■ Tasks for this exercise ■
**a.** Answer these questions from the text on hybrid images:
(i) According to the text, what happens to most high frequencies in the happy image after filtering?
(ii) What does the high pass filter reduce?
(iii) What sigma is used for the low filter in the pug and cat hybrid image?
**b.** From the text on hybrid images, extract the passage starting with "I used some" and going on through "(Low) Pug (High)".

We can plot the log magnitude of the fourier transform of both images before and after filtering, as well as the resulting image to get intuition as to what is happening.
Original Image FFT FFT After Filtering
Low Frequency (Happy)
High Frequency (Sad)
taipei 101
Hybrid Image Plot
We see that for the happy image, most high frequencies are heavily attenuated, as desired, since the color becomes quite dark if the absolute value of fx or fy is high. Similarly, for the high frequency part, after filtering, we see that the bright region expands to cover higher frequencies. This makes sense, since the high pass filter reduces magnitude of low frequencies, but does not add high frequencies. This means that the area that originally was not the whitest color is now the whitest color (it is now the maximum intensity since lower frequencies that used to be close to maximum magnitude have been attenuated). We see that the hybrid image mixes both of these.

Pug and Cat

I used some Adobe stock images of a pug and cat to create the following hybrid image. The sigma for low filter is 5, sigma for high filter is 8.
Cat (Low) Pug (High)

■ Data records ■
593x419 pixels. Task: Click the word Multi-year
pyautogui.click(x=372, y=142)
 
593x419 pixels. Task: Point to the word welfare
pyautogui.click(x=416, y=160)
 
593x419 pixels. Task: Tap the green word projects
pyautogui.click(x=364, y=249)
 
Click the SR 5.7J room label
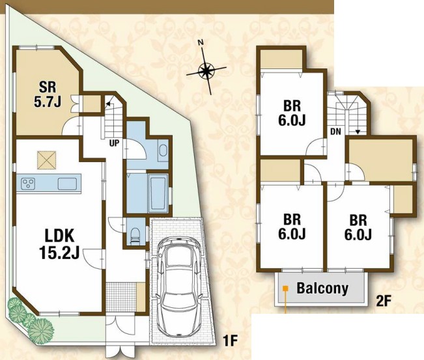(48, 94)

■ Expected responses ■
**a.**
(i) They are heavily attenuated.
(ii) The magnitude of low frequencies.
(iii) 5

**b.**
I used some Adobe stock images of a pug and cat to create the following hybrid image. The sigma for low filter is 5, sigma for high filter is 8.
Cat (Low) Pug (High)